Data excerpts
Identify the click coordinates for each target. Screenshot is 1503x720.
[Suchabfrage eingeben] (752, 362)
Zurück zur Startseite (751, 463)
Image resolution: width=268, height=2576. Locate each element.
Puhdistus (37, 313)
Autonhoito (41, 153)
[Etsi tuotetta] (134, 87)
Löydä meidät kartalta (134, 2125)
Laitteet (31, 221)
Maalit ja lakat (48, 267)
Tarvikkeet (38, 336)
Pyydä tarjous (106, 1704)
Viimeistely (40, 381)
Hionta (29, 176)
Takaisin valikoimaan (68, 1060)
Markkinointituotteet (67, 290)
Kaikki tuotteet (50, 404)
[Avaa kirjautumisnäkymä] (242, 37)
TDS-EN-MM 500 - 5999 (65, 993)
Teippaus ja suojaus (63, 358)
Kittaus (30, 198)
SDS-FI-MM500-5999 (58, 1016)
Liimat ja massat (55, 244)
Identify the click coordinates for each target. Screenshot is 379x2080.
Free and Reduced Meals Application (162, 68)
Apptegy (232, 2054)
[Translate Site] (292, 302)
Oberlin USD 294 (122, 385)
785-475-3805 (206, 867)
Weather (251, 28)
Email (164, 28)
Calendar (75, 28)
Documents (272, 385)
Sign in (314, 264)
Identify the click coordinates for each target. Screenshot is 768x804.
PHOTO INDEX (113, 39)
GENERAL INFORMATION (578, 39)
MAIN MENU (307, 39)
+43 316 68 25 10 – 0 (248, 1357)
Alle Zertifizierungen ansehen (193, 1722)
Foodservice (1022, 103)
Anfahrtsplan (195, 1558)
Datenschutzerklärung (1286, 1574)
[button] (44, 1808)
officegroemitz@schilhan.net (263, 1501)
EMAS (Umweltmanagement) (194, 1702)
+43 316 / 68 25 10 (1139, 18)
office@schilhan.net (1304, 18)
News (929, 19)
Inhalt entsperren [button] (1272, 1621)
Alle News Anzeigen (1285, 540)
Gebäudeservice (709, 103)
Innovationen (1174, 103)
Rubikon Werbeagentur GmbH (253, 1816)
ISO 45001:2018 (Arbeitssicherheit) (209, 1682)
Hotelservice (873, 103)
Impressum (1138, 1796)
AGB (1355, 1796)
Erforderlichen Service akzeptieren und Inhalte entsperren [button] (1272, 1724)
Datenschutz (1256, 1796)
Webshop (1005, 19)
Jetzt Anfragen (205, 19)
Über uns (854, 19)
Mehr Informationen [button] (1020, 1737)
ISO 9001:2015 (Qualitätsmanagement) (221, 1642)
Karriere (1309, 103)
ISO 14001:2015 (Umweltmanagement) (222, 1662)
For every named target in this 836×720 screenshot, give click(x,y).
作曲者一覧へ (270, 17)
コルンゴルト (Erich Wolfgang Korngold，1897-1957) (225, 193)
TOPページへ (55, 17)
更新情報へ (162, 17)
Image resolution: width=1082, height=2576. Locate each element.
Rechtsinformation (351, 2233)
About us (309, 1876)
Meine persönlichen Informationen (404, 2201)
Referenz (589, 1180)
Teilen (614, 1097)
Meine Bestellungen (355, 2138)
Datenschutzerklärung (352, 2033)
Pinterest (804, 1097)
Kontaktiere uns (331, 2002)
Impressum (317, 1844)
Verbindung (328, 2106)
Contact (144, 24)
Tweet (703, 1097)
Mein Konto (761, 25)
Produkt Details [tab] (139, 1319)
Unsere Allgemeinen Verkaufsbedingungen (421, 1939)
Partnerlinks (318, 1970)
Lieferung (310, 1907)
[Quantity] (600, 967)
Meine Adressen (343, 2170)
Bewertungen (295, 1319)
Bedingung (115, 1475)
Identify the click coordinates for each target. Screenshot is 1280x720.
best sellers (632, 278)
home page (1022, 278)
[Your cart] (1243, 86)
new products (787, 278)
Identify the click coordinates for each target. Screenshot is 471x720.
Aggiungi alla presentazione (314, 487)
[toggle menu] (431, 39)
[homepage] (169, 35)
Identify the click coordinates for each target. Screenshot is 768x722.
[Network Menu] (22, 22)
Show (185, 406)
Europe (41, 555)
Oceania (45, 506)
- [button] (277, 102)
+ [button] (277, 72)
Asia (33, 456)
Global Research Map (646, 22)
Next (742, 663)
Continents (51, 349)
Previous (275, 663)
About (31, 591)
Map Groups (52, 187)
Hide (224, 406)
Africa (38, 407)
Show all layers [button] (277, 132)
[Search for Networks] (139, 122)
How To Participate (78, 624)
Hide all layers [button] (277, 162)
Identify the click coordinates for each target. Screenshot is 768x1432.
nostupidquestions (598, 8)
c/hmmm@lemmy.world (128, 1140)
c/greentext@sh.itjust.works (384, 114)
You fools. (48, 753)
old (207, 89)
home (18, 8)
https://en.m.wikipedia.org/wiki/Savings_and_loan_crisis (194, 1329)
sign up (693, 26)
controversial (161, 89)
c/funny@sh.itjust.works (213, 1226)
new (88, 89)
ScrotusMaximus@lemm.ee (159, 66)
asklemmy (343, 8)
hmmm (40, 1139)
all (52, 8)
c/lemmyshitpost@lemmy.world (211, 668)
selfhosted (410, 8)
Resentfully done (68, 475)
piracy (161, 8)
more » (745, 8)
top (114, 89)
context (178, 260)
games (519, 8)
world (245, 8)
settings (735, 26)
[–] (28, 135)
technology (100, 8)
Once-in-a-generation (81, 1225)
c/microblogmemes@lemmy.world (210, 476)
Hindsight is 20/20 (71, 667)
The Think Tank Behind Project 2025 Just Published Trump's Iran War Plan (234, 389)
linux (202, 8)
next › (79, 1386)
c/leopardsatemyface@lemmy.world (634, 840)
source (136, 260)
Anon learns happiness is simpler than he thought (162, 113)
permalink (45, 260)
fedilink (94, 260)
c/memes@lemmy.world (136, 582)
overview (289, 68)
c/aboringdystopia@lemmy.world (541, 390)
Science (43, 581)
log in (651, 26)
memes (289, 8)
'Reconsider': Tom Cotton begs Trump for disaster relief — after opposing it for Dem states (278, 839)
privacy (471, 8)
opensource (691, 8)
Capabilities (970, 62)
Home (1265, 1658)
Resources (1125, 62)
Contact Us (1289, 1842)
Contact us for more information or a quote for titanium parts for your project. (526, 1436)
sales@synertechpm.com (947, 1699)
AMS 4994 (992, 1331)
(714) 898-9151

What the exercise asks
Extract the entries unchanged, starting at the line that contains "Takaisin valikoimaan (68, 1060)" and ending at the line that contains "SDS-FI-MM500-5999 (58, 1016)", with both of those lines included.

Task solution
Takaisin valikoimaan (68, 1060)
Markkinointituotteet (67, 290)
Kaikki tuotteet (50, 404)
[Avaa kirjautumisnäkymä] (242, 37)
TDS-EN-MM 500 - 5999 (65, 993)
Teippaus ja suojaus (63, 358)
Kittaus (30, 198)
SDS-FI-MM500-5999 (58, 1016)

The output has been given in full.